# [Task objective]
For the entries that follow, say how many lines hold the string "Agenda", with nothing else in the reply.

Stored records:
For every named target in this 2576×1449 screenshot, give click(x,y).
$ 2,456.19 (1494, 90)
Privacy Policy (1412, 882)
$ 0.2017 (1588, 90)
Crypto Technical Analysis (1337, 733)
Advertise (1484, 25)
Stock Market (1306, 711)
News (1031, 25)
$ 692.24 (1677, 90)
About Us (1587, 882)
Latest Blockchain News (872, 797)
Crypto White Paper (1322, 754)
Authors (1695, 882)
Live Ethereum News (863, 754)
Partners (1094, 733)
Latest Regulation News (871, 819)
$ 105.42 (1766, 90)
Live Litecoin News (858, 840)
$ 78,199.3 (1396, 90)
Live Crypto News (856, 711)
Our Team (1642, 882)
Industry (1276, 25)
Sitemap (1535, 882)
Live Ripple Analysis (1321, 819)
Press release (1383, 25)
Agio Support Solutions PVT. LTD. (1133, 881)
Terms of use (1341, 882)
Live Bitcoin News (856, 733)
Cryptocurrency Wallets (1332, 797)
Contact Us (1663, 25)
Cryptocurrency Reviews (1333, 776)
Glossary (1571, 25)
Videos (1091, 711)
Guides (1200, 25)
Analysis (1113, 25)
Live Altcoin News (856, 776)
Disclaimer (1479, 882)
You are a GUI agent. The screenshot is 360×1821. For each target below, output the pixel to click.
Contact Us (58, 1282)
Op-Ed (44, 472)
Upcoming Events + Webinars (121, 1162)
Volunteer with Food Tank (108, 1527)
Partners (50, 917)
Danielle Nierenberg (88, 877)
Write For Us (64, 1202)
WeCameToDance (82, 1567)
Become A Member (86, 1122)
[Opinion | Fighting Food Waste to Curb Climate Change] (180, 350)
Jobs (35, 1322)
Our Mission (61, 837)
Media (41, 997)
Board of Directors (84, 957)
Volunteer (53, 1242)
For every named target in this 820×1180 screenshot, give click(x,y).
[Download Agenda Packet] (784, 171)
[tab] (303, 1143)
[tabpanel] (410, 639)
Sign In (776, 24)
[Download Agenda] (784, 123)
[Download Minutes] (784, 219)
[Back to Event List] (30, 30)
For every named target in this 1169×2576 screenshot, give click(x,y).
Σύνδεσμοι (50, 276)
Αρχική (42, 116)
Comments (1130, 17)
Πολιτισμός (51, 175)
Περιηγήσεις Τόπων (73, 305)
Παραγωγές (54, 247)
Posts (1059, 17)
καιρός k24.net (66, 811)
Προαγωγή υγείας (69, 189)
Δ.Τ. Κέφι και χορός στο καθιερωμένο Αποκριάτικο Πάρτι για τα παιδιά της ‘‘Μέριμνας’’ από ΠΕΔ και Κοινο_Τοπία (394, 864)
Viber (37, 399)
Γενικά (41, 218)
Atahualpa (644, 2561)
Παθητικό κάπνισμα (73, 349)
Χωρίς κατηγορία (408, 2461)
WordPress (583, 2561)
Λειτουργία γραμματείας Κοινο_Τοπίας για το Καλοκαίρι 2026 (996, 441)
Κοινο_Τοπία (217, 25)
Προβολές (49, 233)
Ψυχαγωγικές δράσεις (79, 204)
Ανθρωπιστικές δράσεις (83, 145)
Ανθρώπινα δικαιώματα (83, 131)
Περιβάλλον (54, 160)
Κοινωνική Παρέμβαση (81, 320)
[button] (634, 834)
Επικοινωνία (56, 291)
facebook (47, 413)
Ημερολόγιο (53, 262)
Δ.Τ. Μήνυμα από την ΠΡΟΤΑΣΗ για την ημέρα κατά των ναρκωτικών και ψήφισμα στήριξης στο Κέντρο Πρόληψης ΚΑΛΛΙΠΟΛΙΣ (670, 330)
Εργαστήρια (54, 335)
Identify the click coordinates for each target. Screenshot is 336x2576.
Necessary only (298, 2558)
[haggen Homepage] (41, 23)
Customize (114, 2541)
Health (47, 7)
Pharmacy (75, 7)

# [Written response]
2